The popularity of (word) embeddings has not come to an end yet. Especially for information retrieval lots of ideas from embeddings are borrowed and now called ‘Neural IR’. We like the idea and also conducted several experiments with word embeddings to group items into folders, or equivalently, to predict a set of arbitrary labels. Recently a new paper [arxiv:1608.06651] described very similar ideas to our folder approach, but instead of folders they want to assign documents to experts. But despite the different vocabulary, the goal is the same. They say that all experts -folders- are equally important which means they predict every folder with a probability of 1/#experts. Instead of using a noise-contrastive/neg sampling loss, they use the NLL loss to predict all experts (see blog). The idea to re-shape the probability of the experts to be multi-modal instead of uni-modal is clever, but has been used before.
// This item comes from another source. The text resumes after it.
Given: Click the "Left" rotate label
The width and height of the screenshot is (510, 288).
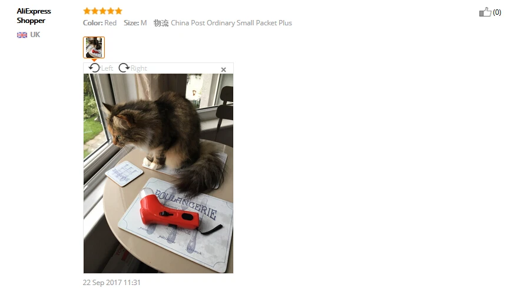Looking at the screenshot, I should click(107, 68).
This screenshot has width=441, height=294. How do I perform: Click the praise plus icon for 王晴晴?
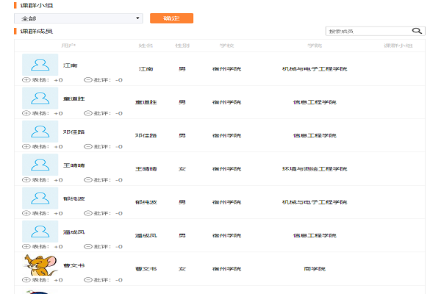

However, for our data, we got the impression that the learning is not stable. For instance, if we assume that a movie should be assigned to two folders: horror and scifi, we get predictions of horror=0.54, scifi=0.45 one epoch, but horror=0.85, scifi=0.13 the other. Stated differently, there are strong forces that compete for the equilibrium but the model is not powerful enough to satisfy all constraints simultaneously. As a result, we get predictions that vary a lot, even if the model gives high probability to the correct folders.
The next step is to find out what is going on here. Maybe we just need more training steps to allow the model to settle down? Or maybe we need more dimensions for the embedding? It is also not unlikely that we need to perform adjusted sampling to address the issue of the
long-tail for the feature distribution.